I don’t know shit about this kind of electronics.
Jacob’s skillset was perfected during a long tenure at MIT and with four years in the military. He stays
up on emerging tech…but who can tell if he’ll encounter something he can’t hack. Or…if these
instruments are bewitched in some way.
I mean, Morgan warded houses against those who would do harm. Who is to say there isn’t some
similar spell in place here?
There is a click and a few seconds later, we’re all moving into the security bay.

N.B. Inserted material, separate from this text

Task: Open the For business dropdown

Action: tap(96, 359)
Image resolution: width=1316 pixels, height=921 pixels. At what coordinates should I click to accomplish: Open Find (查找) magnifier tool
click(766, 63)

Jacob gets to work immediately, moving to the monitors and familiarizing himself with the technology. I
stand by the door, protecting our backs.
“Move them,” Morgan says.
Michail grabs the first person, who is middle-aged and sitting in a rolling chair with a cup of coffee
halfway to his mouth. He pries the coffee mug out of the guy’s hand and sets it on the desk. Then he
rolls the man to the opposite corner of the room.
“There’s a storage closet,” Morgan says. “Put them in there.”

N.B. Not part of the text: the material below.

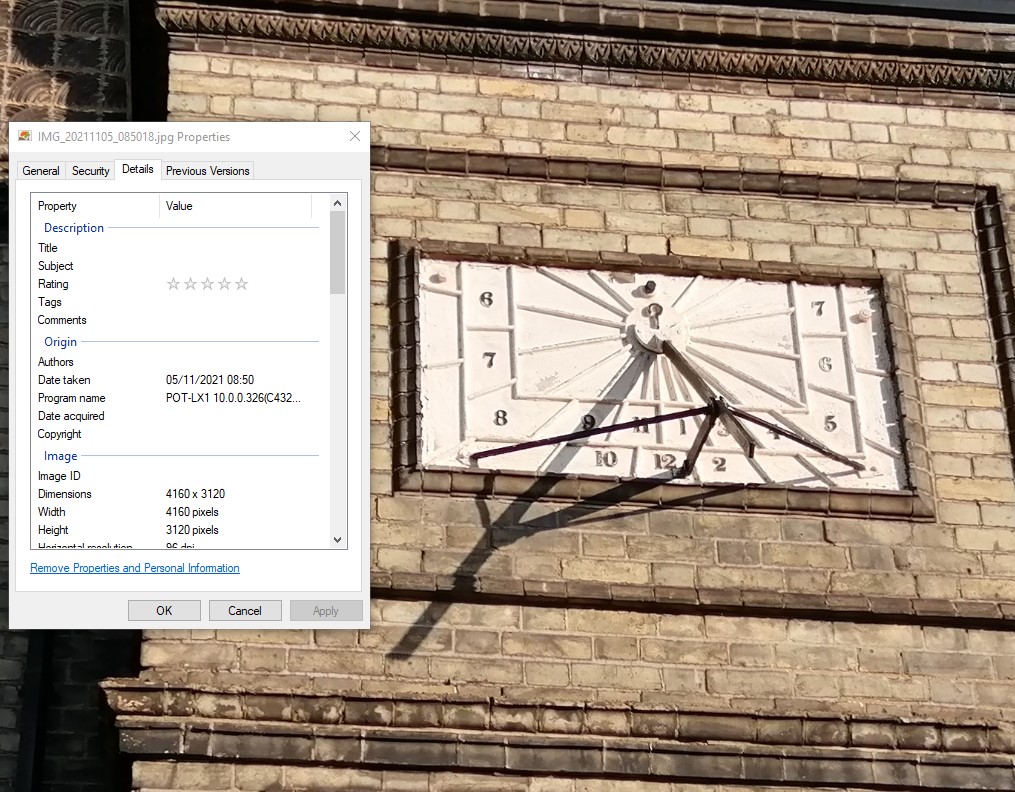Click the Apply button
The width and height of the screenshot is (1015, 792).
click(x=325, y=610)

Michail pauses and then does as she says.
For the remaining two employees, Morgan maneuvers one–also in a rolling office chair–so that he
faces the bank of windows on the opposite wall. That guy, for anyone glancing through the windows
from the hall, would appear to be working. His arms rest on the keyboard and anyone passing by would
just see the back of his head and assume he was glued to his computer screen.

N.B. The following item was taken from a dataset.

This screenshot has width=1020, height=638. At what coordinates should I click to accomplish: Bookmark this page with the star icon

The last guy is tall and his brows are drawn together. He had one hand on a red, old school telephone.
No doubt he was going to make a call to alert…
“Who would he be calling, Morgan?”
She shrugs. “Probably security. They patrol the outside grounds and walk the main buildings, ensuring
everything is locked up this time of the day.”
“Any of your coven on site?”
“Not normally, no.” She frowns. “At least not at this time of day.”Please check at N/ôvel(D)rama.Org.
But we’re all thinking the same thing.
Everything could be different now since she went rogue and absconded with Jacelyn and Aaron.
They might not anticipate her coming back for the samples. But that’s not to say they wouldn’t have
have stepped up their security anyway.
“I’m in!” Jacob proclaims.
I move beside him and stare at the screen. It’s just lines and lines of code. “I’ve accessed the
mainframe and I can program a jump to loop the digital camera feeds so we remove your fingerprints
as you move through the building.”
“Good job.”
He calls up all the cameras on the big monitors where the last security person was previously standing.
Michail grabs that frozen guy beneath the arms and carries him away.
“I’ll monitor the vicinity.” A timer set at six minutes appears in the corner of the screen. “Starting
countdown now.”
“Let’s move!” I say.
But Morgan doesn’t. She squints at the guardhouse where a car has rolled up. Her eyes flare.
Whatever she sees…she doesn’t like it.
A sinking feeling settles in my gut.
“Jace,” she whispers. “We really need to hurry.”